*Work to complete*. Scan the entries below line by line and state how many lines contain the string "This", giving only the number.

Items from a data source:
----------------
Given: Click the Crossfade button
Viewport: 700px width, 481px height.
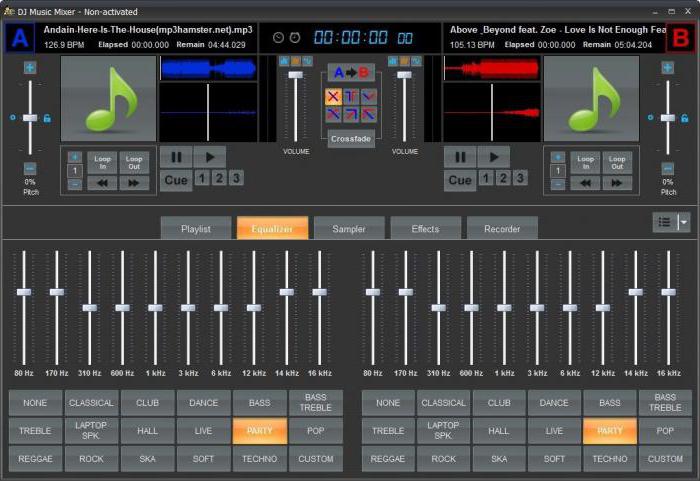Looking at the screenshot, I should pos(351,139).
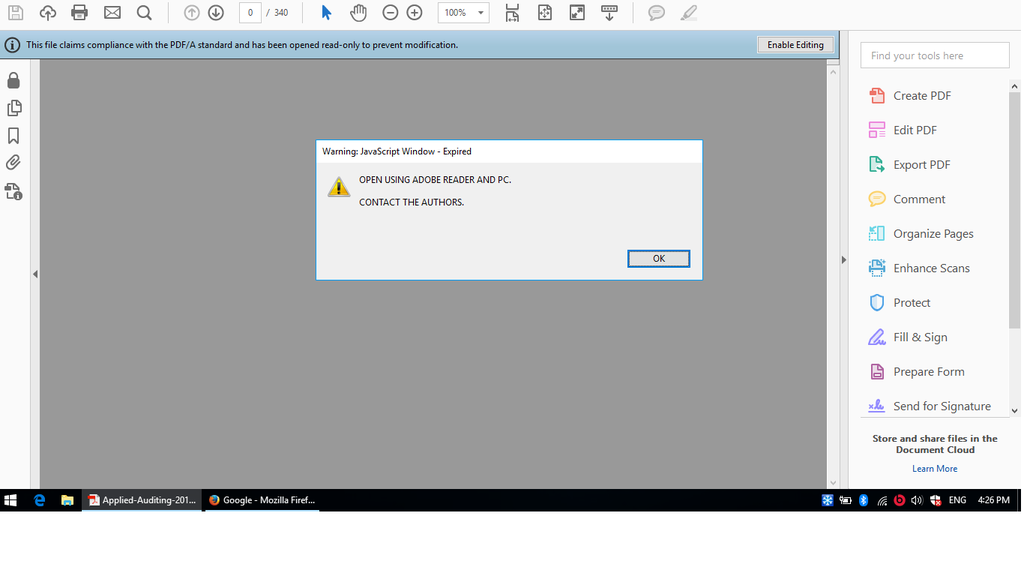The width and height of the screenshot is (1024, 576).
Task: Go to next page arrow
Action: pos(216,13)
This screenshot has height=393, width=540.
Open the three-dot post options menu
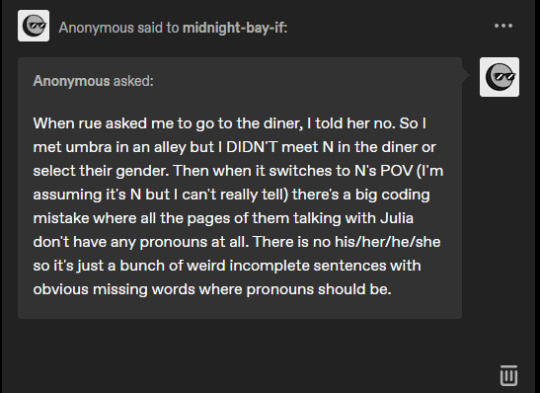point(503,26)
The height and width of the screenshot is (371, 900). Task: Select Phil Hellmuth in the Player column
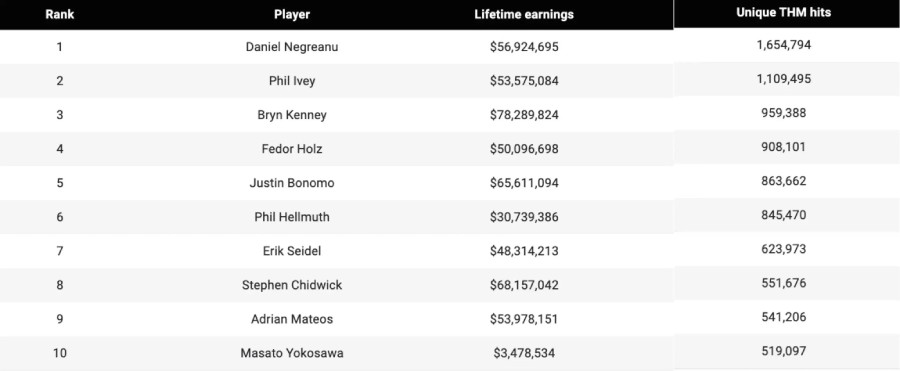[x=292, y=217]
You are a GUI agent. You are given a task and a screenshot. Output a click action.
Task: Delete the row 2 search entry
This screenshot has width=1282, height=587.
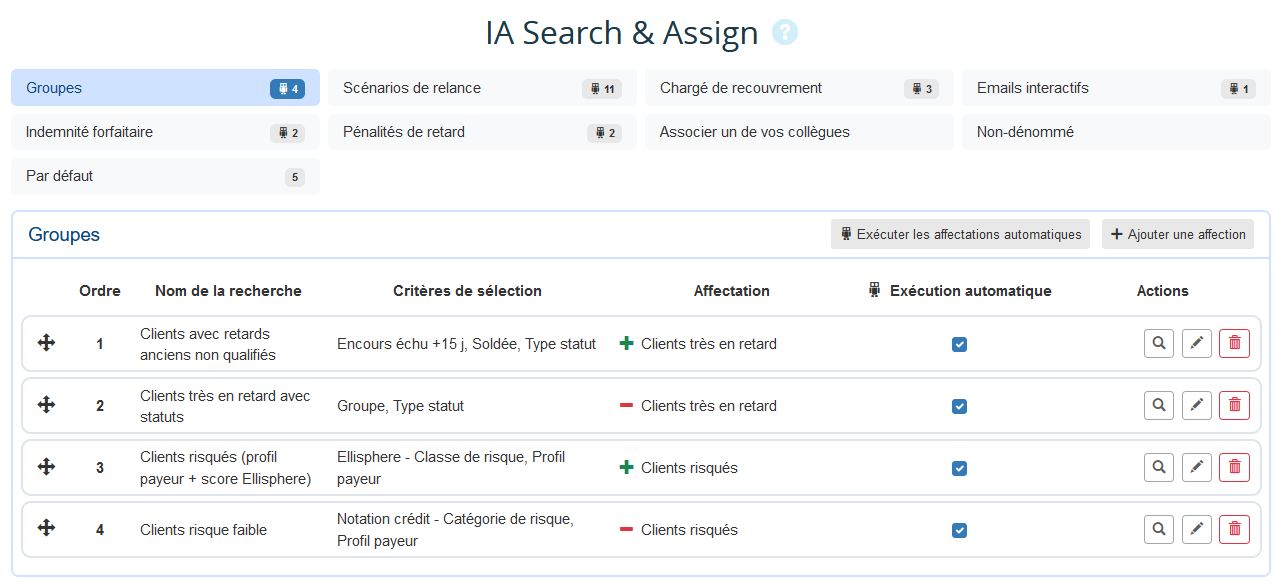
----------------
*Solution below*. 2